In the records below, tally the lines that contain the word "with" and give only that number.

[Data items]
- - - - -

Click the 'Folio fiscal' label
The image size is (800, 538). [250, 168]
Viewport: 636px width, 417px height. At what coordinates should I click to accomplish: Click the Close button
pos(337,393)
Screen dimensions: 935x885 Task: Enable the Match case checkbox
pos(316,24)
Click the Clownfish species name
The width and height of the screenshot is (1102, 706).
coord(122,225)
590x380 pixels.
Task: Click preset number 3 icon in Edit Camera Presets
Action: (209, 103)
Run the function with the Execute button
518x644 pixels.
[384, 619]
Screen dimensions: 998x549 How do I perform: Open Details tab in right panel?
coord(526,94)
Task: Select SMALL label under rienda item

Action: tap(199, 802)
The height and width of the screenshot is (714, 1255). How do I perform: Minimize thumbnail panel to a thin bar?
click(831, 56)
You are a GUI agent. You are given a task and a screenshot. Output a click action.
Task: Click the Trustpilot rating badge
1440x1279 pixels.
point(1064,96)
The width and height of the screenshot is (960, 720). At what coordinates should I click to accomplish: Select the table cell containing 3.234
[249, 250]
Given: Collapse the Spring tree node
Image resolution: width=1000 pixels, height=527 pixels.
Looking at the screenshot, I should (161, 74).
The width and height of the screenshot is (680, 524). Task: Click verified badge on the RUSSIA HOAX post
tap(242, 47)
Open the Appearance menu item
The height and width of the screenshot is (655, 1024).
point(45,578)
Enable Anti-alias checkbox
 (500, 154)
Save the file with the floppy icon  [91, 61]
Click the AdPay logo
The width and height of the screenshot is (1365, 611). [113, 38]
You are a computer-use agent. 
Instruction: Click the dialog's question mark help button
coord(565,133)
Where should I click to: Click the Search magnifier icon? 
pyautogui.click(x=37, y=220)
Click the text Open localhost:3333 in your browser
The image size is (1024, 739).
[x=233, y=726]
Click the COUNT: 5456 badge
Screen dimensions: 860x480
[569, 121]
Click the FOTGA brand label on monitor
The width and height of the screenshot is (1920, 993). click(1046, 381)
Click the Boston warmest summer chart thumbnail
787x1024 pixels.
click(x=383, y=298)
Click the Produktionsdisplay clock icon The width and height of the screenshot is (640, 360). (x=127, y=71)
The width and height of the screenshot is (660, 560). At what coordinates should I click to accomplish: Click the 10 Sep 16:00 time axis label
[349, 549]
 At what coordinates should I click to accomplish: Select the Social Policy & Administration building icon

- - - - -

• **ANSWER FOR THE TASK**:
2